### OBJECTIVE
From the data below, pick out and copy every line containing the word "screenshot". Only matches with the same capitalization count.

### PROVIDED ENTRIES
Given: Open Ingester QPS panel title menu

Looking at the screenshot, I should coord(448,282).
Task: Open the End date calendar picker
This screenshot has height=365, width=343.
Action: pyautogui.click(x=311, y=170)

### COMPLETE OUTPUT
Looking at the screenshot, I should coord(448,282).
This screenshot has height=365, width=343.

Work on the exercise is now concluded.